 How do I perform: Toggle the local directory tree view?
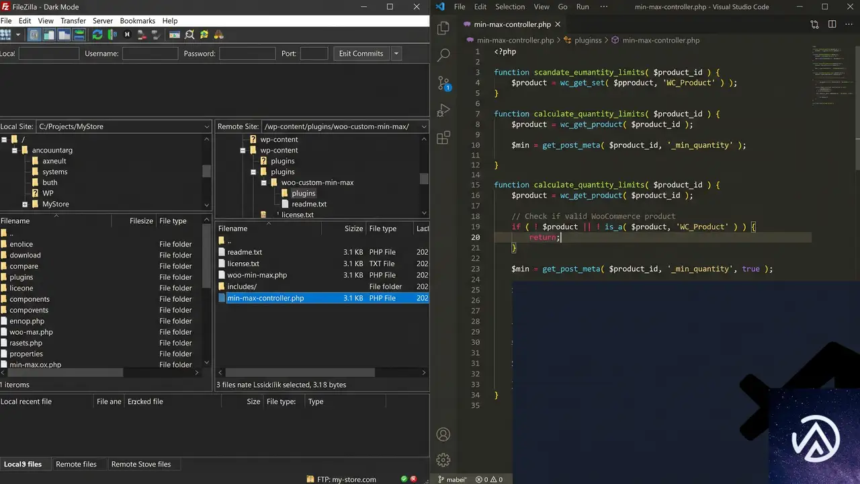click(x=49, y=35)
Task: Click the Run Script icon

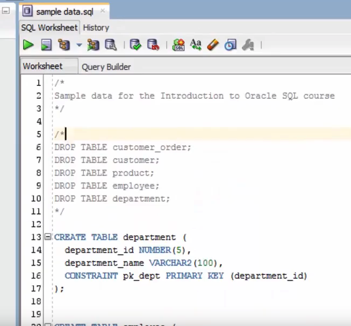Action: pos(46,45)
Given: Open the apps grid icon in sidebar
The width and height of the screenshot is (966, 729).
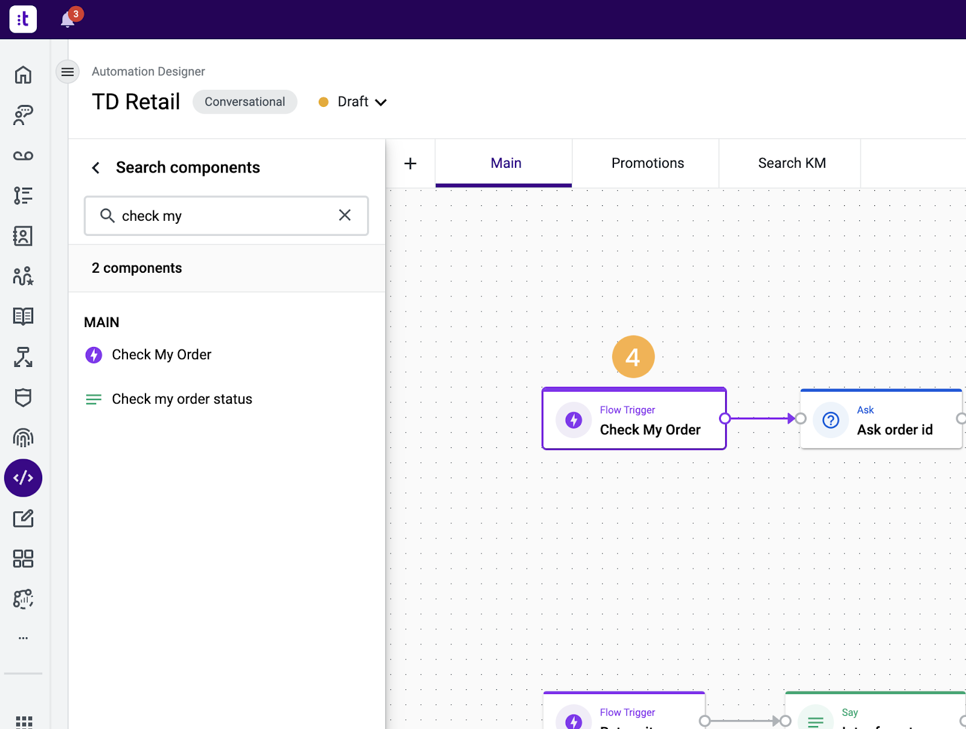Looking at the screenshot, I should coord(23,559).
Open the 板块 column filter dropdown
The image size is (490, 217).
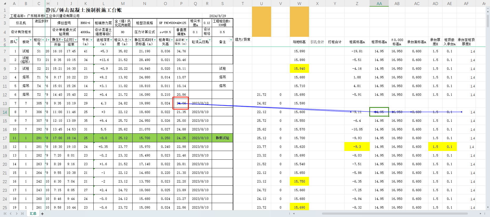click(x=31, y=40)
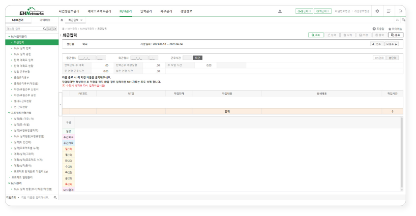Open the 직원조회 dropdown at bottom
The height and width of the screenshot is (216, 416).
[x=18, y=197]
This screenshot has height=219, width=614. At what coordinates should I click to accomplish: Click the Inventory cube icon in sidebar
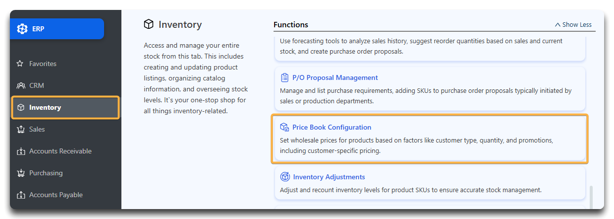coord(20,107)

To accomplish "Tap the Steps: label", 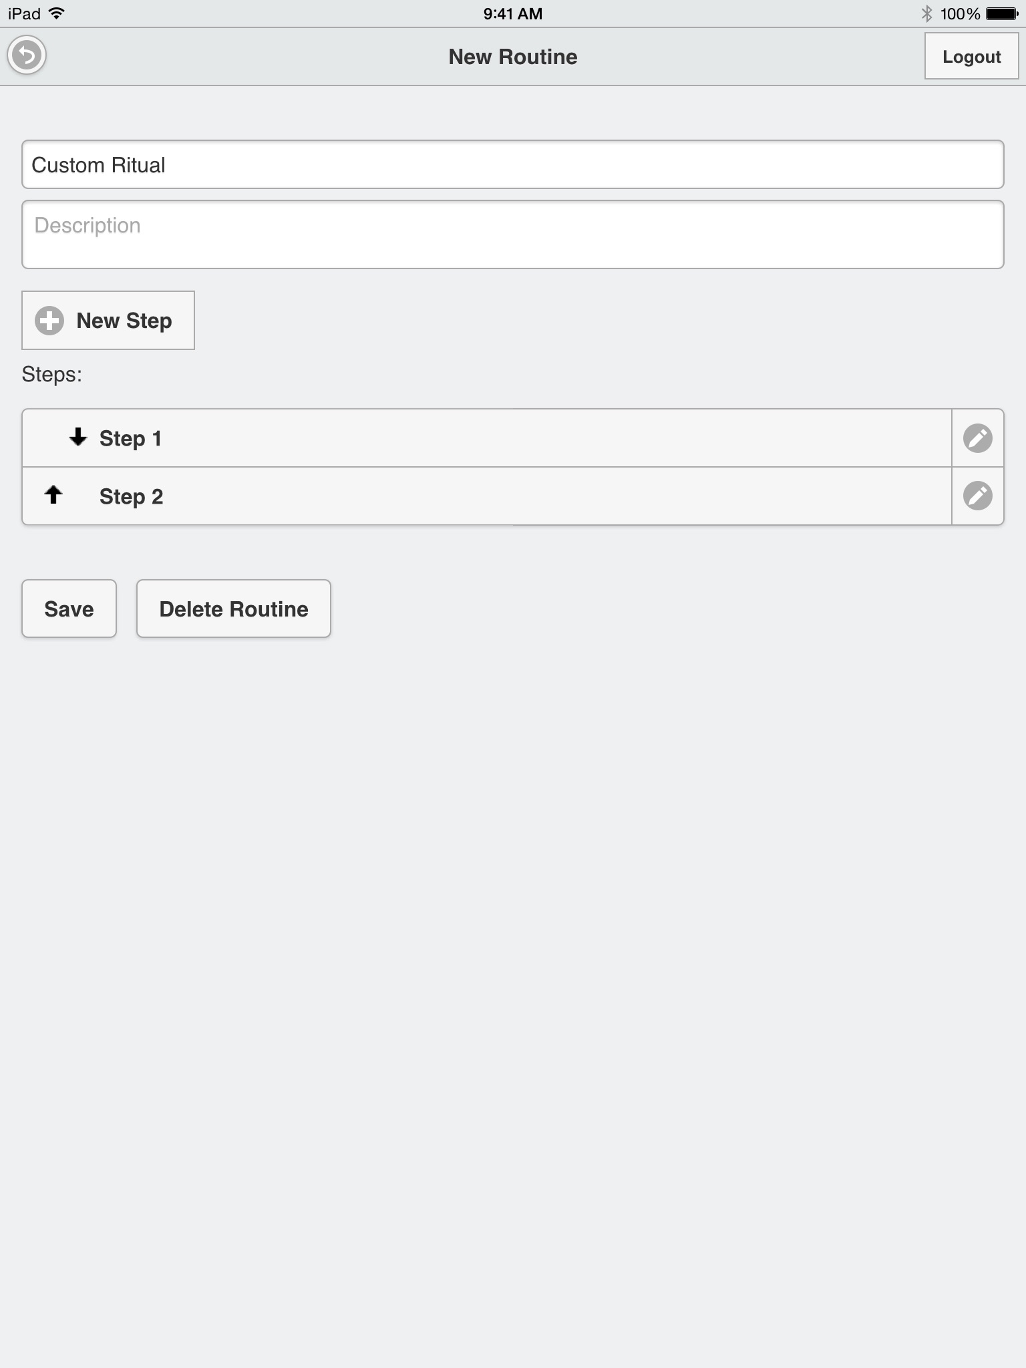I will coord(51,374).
□ □ □
Instructions to follow - Reproduce the items verbatim, starting at the line that contains "Task: Click the Run Script icon" and stopping after the line that contains "Looking at the". Omit the pictures.

Exercise response -
Task: Click the Run Script icon

Action: pos(46,45)
Given: Open the apps grid icon in sidebar
The width and height of the screenshot is (966, 729).
Looking at the screenshot, I should coord(23,559).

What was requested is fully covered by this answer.